* WRITTEN PROBLEM:
Give the lines of the material from its first line through the line containing "Screen dimensions: 508x423 (x=20, y=112)" as a Markdown table with the columns Row and Line text, skipping blank lines and leaving out the pictures.

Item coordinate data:
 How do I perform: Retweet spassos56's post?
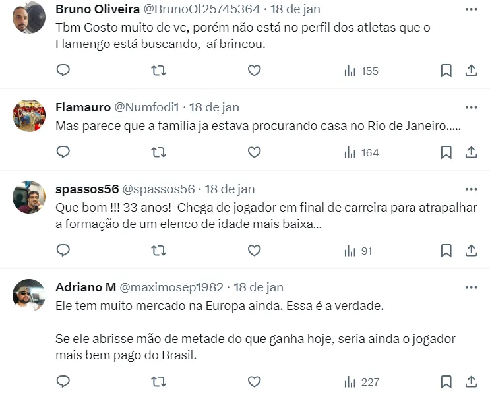(159, 251)
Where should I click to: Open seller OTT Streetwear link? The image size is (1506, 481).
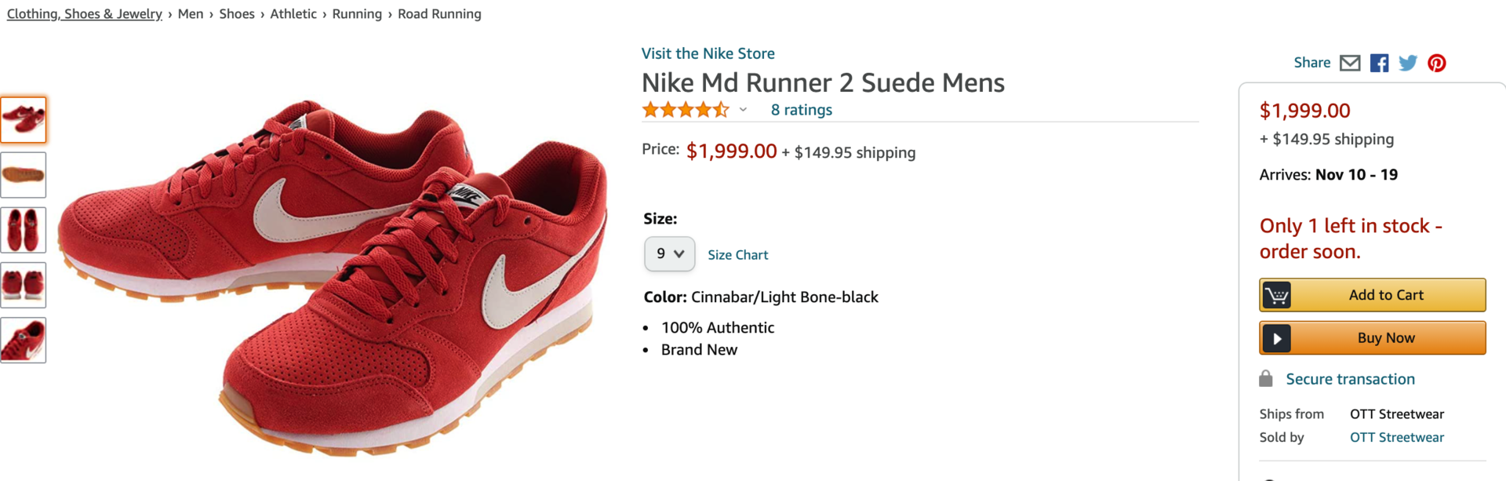(1396, 437)
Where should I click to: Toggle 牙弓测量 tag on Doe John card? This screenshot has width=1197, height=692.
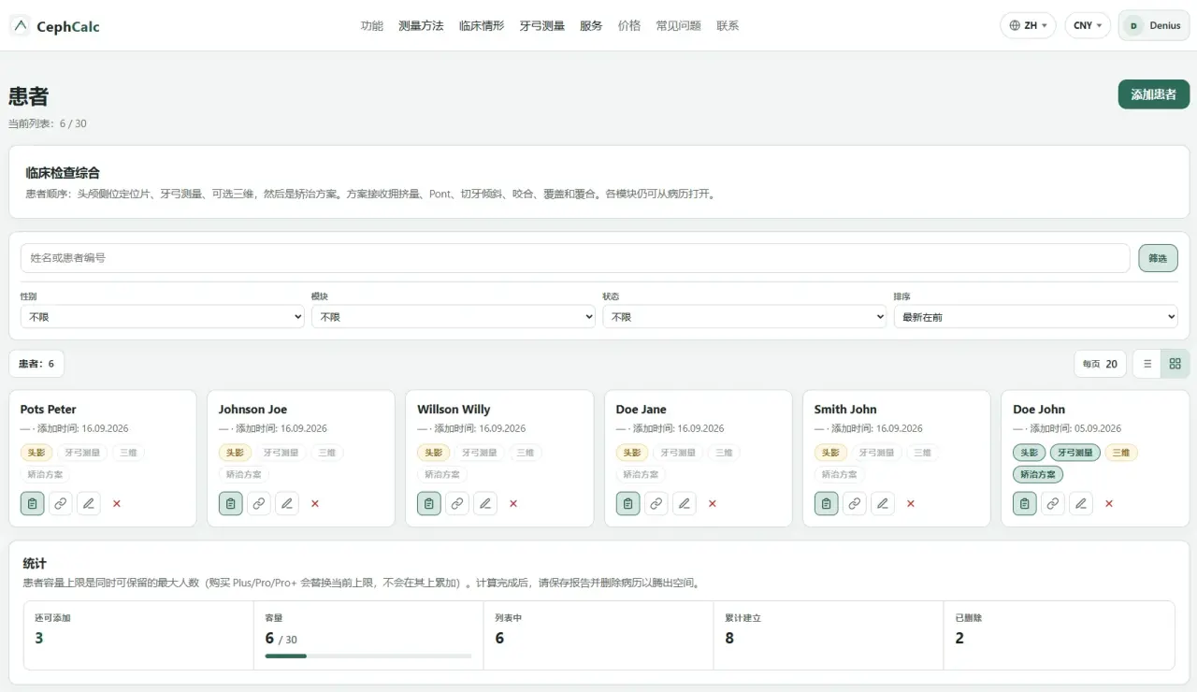pos(1074,453)
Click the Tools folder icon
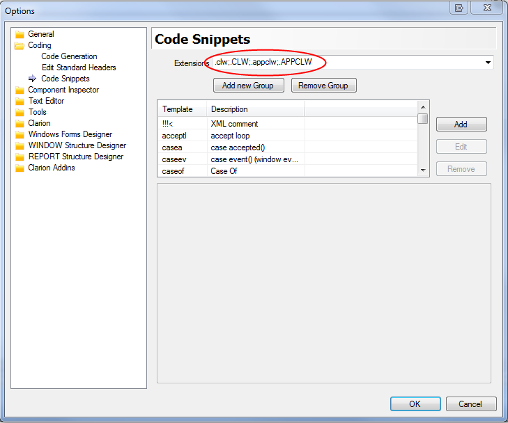Screen dimensions: 508x423 (x=20, y=112)
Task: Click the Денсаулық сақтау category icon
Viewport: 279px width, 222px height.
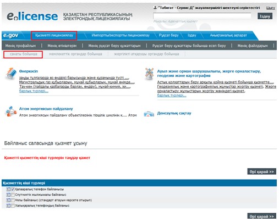Action: click(x=149, y=114)

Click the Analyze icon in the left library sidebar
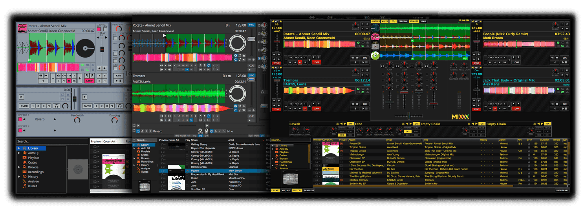click(24, 181)
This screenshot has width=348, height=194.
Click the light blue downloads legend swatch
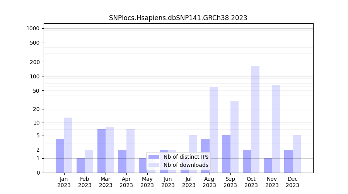pyautogui.click(x=154, y=165)
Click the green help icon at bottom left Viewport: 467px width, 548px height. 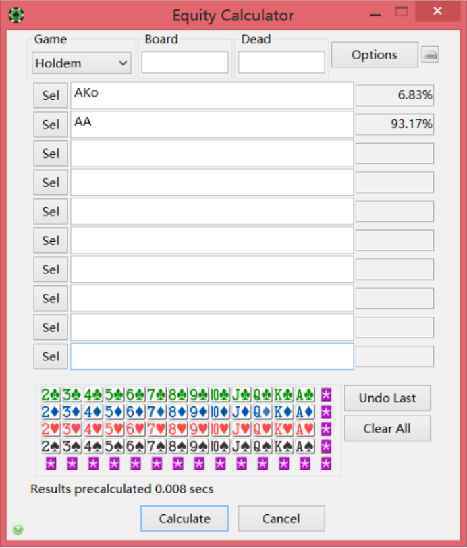click(18, 530)
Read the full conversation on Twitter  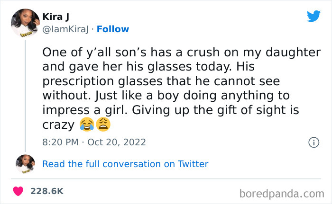(125, 164)
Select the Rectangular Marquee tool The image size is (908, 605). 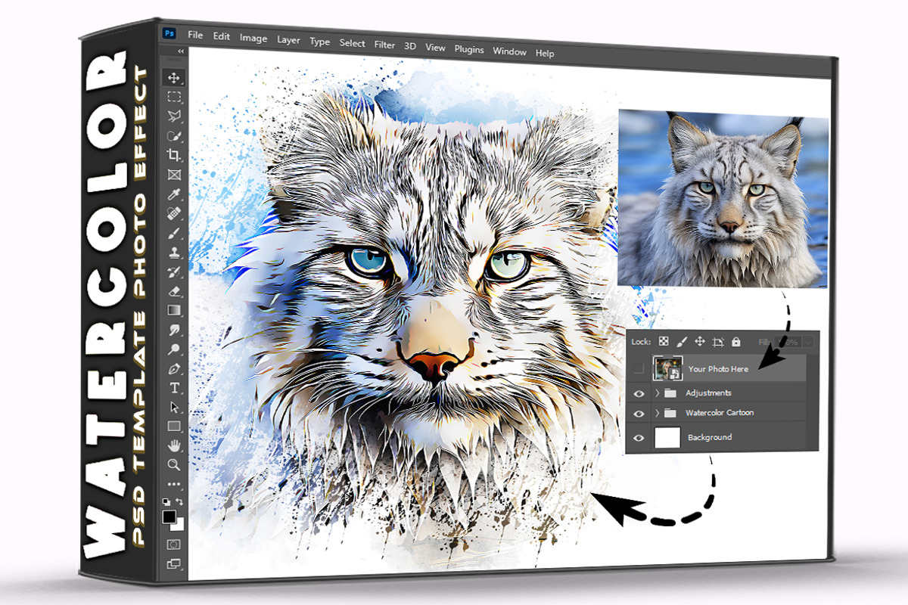tap(174, 97)
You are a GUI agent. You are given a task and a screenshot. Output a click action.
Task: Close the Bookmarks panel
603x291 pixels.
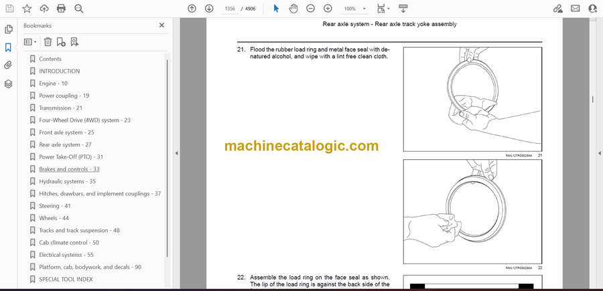click(x=161, y=25)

* TASK ANSWER:
| Row | Line text |
|---|---|
| 1 |  How do I perform: Retweet spassos56's post? |
| 2 | (159, 251) |
| 3 | Where should I click to: Open seller OTT Streetwear link? The image size is (1506, 481). |
| 4 | (1396, 437) |
| 5 | Where should I click to: Toggle 牙弓测量 tag on Doe John card? This screenshot has width=1197, height=692. |
| 6 | pos(1074,453) |
| 7 | Click the Tools folder icon |
| 8 | Screen dimensions: 508x423 (x=20, y=112) |